PROMPT =>
Render every entry exactly as it appears.

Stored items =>
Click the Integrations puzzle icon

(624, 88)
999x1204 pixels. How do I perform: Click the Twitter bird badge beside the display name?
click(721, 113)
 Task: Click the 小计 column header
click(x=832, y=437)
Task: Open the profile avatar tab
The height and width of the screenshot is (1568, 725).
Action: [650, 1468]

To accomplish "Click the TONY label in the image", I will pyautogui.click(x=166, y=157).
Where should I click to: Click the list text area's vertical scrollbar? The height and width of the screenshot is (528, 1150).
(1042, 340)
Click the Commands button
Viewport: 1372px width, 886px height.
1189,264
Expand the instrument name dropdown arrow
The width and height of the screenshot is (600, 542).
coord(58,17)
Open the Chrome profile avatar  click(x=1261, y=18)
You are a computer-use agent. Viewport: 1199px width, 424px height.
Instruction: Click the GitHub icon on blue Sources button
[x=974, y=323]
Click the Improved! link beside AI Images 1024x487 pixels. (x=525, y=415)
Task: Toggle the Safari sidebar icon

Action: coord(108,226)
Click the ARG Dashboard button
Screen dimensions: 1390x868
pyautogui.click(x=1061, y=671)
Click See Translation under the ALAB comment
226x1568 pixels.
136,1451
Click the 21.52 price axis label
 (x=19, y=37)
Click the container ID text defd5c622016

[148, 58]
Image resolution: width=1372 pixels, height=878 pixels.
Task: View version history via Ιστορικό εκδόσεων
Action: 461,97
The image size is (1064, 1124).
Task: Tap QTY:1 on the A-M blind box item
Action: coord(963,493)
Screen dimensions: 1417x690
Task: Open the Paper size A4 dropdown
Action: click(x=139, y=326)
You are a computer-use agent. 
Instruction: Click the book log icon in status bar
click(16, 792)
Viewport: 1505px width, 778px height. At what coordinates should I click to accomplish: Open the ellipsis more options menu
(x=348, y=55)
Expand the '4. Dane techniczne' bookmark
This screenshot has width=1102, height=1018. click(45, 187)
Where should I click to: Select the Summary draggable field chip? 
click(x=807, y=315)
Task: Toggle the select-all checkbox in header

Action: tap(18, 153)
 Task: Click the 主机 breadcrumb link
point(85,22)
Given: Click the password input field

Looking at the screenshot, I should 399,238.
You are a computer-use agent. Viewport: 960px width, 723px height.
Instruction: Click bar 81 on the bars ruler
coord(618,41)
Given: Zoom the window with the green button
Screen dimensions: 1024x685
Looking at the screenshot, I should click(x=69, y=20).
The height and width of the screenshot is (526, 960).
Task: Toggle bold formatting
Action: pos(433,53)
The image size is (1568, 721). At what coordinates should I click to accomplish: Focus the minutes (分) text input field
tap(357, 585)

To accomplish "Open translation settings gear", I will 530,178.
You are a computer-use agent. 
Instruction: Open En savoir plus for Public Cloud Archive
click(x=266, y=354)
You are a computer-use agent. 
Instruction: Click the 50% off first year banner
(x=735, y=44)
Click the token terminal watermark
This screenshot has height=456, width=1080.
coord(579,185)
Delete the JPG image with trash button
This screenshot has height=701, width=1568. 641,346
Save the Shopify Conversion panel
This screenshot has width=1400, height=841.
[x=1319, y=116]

SOLUTION TO THE EXERCISE =>
Click the Integrations puzzle icon

(624, 88)
999x1204 pixels. How do I perform: Click the Twitter bird badge beside the display name?
click(721, 113)
 Task: Click the 小计 column header
click(x=832, y=437)
Task: Open the profile avatar tab
The height and width of the screenshot is (1568, 725).
Action: [650, 1468]

To accomplish "Click the TONY label in the image", I will pyautogui.click(x=166, y=157).
Where should I click to: Click the list text area's vertical scrollbar? The height and width of the screenshot is (528, 1150).
(1042, 340)
Click the Commands button
Viewport: 1372px width, 886px height.
1189,264
Expand the instrument name dropdown arrow
The width and height of the screenshot is (600, 542).
coord(58,17)
Open the Chrome profile avatar  click(x=1261, y=18)
You are a computer-use agent. Viewport: 1199px width, 424px height.
Instruction: Click the GitHub icon on blue Sources button
[x=974, y=323]
Click the Improved! link beside AI Images 1024x487 pixels. (x=525, y=415)
Task: Toggle the Safari sidebar icon

Action: coord(108,226)
Click the ARG Dashboard button
Screen dimensions: 1390x868
pyautogui.click(x=1061, y=671)
Click See Translation under the ALAB comment
226x1568 pixels.
136,1451
Click the 21.52 price axis label
 (x=19, y=37)
Click the container ID text defd5c622016

[148, 58]
Image resolution: width=1372 pixels, height=878 pixels.
Task: View version history via Ιστορικό εκδόσεων
Action: 461,97
The image size is (1064, 1124).
Task: Tap QTY:1 on the A-M blind box item
Action: coord(963,493)
Screen dimensions: 1417x690
Task: Open the Paper size A4 dropdown
Action: click(x=139, y=326)
You are a computer-use agent. 
Instruction: Click the book log icon in status bar
click(16, 792)
Viewport: 1505px width, 778px height. At what coordinates should I click to accomplish: Open the ellipsis more options menu
(x=348, y=55)
Expand the '4. Dane techniczne' bookmark
This screenshot has width=1102, height=1018. click(45, 187)
Where should I click to: Select the Summary draggable field chip? 
click(x=807, y=315)
Task: Toggle the select-all checkbox in header

Action: tap(18, 153)
 Task: Click the 主机 breadcrumb link
point(85,22)
Given: Click the password input field

Looking at the screenshot, I should 399,238.
You are a computer-use agent. Viewport: 960px width, 723px height.
Instruction: Click bar 81 on the bars ruler
coord(618,41)
Given: Zoom the window with the green button
Screen dimensions: 1024x685
Looking at the screenshot, I should click(x=69, y=20).
The height and width of the screenshot is (526, 960).
Task: Toggle bold formatting
Action: pos(433,53)
The image size is (1568, 721). At what coordinates should I click to accomplish: Focus the minutes (分) text input field
tap(357, 585)

To accomplish "Open translation settings gear", I will 530,178.
You are a computer-use agent. 
Instruction: Open En savoir plus for Public Cloud Archive
click(x=266, y=354)
You are a computer-use agent. 
Instruction: Click the 50% off first year banner
(x=735, y=44)
Click the token terminal watermark
This screenshot has height=456, width=1080.
coord(579,185)
Delete the JPG image with trash button
This screenshot has height=701, width=1568. 641,346
Save the Shopify Conversion panel
This screenshot has width=1400, height=841.
[x=1319, y=116]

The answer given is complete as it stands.